Record extracts:
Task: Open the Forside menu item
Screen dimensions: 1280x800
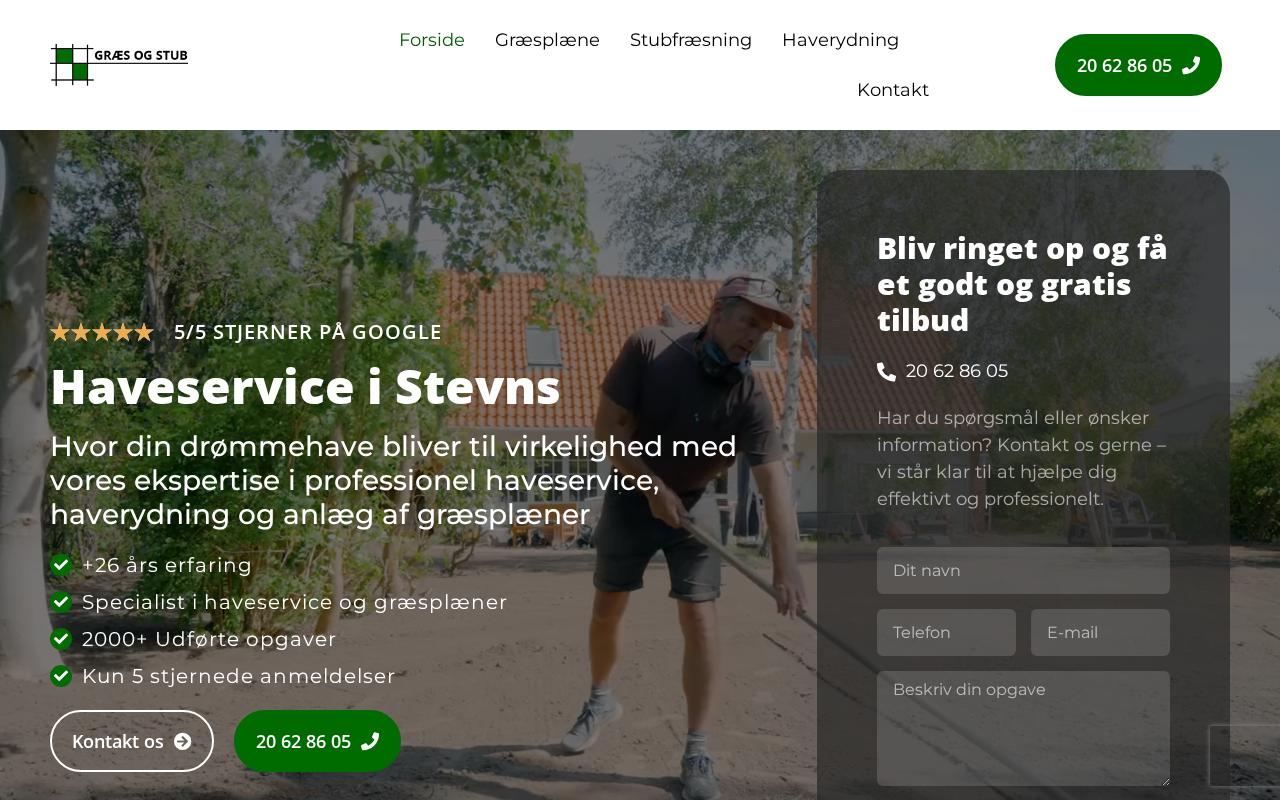Action: pos(432,40)
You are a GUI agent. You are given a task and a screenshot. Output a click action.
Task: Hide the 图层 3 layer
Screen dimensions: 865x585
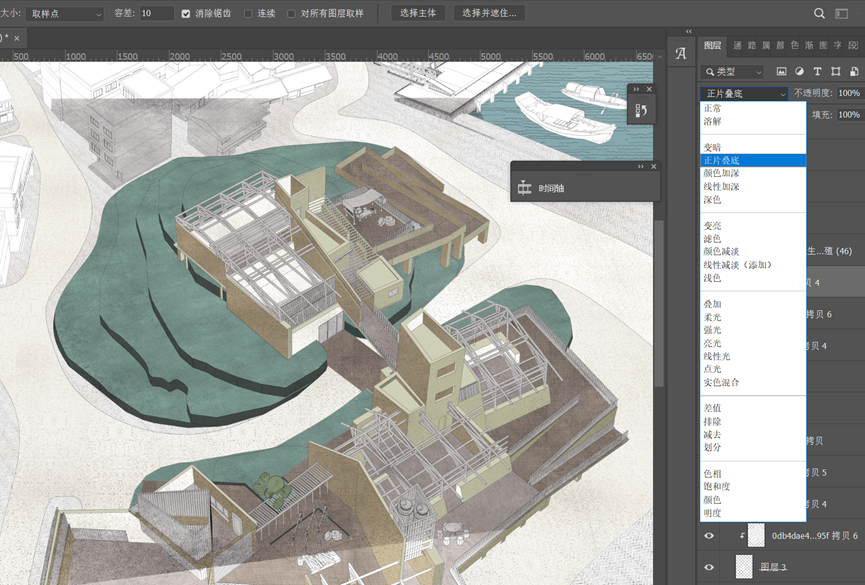point(709,567)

Exercise objective:
Set down the entries above again exactly, minus any image.

Answer box:
Task: Open the Forside menu item
Screen dimensions: 1280x800
Action: pos(432,40)
You are a GUI agent. You are given a task and a screenshot. Output a click action.
Task: Hide the 图层 3 layer
Screen dimensions: 865x585
point(709,567)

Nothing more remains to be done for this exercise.